Hi, guys. We are learning about an an algebraic proportional equality (this is not what it is called, just a description of sorts) something in class right now, and I haven't been able to comprehend it. I asked my professor what it was called and he said it didn't really have a name and that it was just an application of different algebraic principles on ratios. So I don't know what to look for specifically online to discover comprehension on my own. My best idea thus far is to post an example here and see if you guys can point me in the right direction as to how to learn it. It just hasn't clicked with me yet, as it is a different way to think about algebra.

So, here is an example (well, I will post a couple, one considered hard and one considered easy):

Given,
$\theta = \theta_\circ + \omega_\circ t + \frac{1}{2}\alpha t^2$

if you $\theta$ to $2\theta$ what would you to to $\alpha$ to make both sides equal?

And another:

Given,

$\frac{36 + xy}{uw} = z$

what would you do to $x$ to make both sides equal if we changed $z$ to $3z$? What about $w$?

I'm not looking for the answers here. I'm looking to understand. I know that you can't change the variables themselves (as in giving it an exponent), you have to add an additional coefficient beside them.

Any help?

2. (36 + xy) / (uw) = z

If I follow what you're saying, each side of the equation is multiplied by 3
(giving value 3z to right side), but only the x is affected on the left side.

So we'll let x's new value = k:
(36 + ky) / (uw) = 3z
36 + ky = 3uwz
ky = 3uwz - 36
k = (3uwz - 36) / y

So the value of x needs to be changed to the equivalent of (3uwz - 36) / y

Best I can do for you; 1st time I see such a problem.

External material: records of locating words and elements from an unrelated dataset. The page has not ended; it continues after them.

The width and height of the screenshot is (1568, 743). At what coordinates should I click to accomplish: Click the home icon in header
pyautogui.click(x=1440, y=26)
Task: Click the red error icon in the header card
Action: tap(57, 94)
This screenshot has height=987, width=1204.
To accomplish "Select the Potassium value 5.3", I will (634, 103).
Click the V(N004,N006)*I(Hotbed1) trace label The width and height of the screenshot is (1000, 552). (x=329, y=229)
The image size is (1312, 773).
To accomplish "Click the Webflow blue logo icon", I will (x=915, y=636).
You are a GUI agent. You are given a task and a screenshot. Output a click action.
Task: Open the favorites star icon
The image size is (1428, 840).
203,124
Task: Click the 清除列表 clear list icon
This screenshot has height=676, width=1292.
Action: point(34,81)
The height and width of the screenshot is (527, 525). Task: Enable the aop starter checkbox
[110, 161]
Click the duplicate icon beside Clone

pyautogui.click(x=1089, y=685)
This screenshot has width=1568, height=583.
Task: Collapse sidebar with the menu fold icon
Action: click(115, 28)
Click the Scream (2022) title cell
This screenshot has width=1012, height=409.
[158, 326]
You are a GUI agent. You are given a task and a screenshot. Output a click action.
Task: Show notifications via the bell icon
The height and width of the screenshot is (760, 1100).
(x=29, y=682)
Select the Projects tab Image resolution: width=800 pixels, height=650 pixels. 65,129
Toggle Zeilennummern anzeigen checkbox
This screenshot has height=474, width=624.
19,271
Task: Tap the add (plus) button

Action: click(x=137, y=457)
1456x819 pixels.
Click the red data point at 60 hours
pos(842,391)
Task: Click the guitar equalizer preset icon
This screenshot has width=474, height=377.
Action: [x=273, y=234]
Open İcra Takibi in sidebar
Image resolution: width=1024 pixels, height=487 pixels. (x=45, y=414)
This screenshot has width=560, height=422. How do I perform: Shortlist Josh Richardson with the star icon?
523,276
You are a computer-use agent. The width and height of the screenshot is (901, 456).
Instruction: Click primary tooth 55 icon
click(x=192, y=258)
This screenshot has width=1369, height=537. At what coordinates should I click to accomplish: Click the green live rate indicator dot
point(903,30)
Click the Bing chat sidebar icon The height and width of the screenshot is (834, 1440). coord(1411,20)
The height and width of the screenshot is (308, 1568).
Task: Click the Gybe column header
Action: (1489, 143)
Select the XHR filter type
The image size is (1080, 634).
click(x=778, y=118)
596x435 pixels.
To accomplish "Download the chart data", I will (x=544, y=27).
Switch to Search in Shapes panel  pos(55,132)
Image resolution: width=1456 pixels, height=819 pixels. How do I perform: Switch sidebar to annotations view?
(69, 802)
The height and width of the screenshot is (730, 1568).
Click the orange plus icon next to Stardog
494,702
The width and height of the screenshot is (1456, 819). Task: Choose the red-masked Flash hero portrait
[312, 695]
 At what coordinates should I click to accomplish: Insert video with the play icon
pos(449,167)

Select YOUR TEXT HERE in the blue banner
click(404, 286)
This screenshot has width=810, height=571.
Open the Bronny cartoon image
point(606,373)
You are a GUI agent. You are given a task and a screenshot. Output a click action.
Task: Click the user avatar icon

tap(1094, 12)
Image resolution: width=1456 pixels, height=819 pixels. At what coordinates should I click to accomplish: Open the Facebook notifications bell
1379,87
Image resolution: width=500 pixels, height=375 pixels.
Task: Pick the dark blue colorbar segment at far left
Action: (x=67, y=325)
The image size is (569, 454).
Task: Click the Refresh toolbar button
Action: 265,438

3. Thanks! I want to say that that is exactly how it is done, but I don't have the answers. Still, I believe you are right, and I understand exactly what you did. I resembles what he was doing on the board but in a way I can grasp, and I honestly don't see another way to approach it. Thanks again! I will try working the problems using this method. If I get them wrong, it will still help me learn it by understanding my errors.